Why is there so much talk of damming the river now?

Until about 20 years ago, Albania was a communist dictatorship, closed and isolated from the rest of Europe. It seems like now big investors see opportunities in dams.

Is this a pressing issue that people need to act on immediately?

There are eight dams being projected on the Vjosa river and another 23 on its tributaries, four of which are finished and four that are under construction. This river and area is unique in Europe and these hydropower plant projects will do a lot of damage to the area. The map of the Balkans that show the 2700 hydro power plants projected to be built is a very powerful image. These rivers need to be protected, and it’s urgent.

Is there really a chance the hydropower plants can be stopped?
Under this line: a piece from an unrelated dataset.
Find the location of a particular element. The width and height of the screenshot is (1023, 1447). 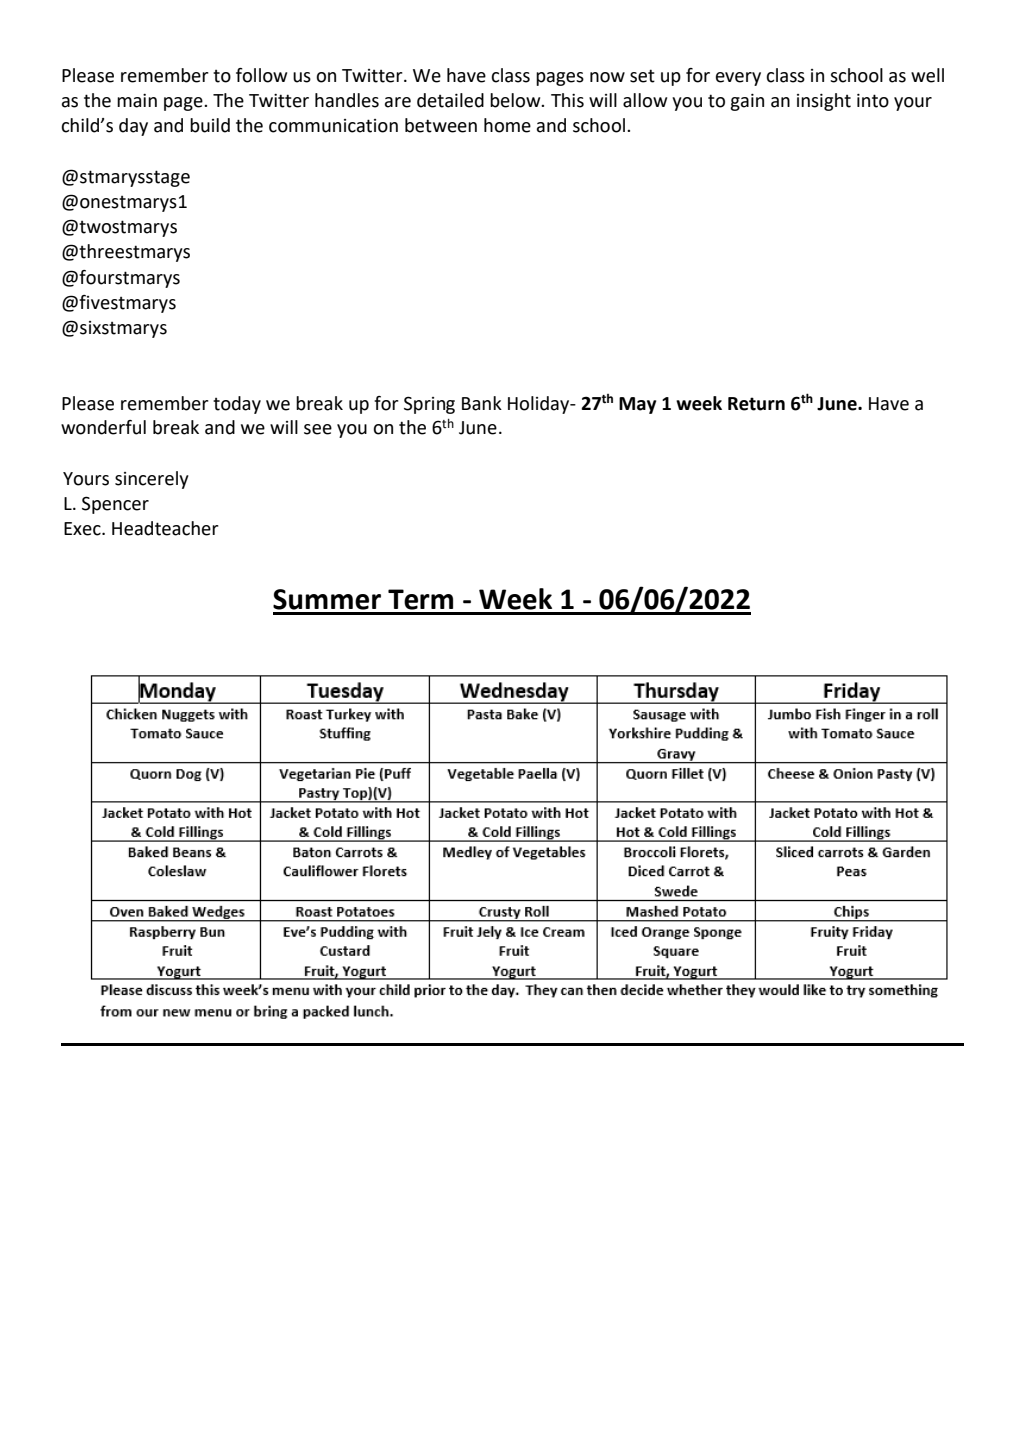

Bank is located at coordinates (482, 403).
Recently the Albanian court blocked the construction of the Poçem dam on the Vjosa river. This was the first environmental court case in Albania (Find out more by clicking here). There are so many reasons why not to build these dams, if enough people get informed and are made aware then they can be stopped.

What can people do to help?

Spread the word, donate, vote, check out these organizations: Save the Blue Heart of Europe and the Balkan River Tour campaign. You can also find out more on Patagonia’s blog, or check out RiverWatch or EcoAlbania.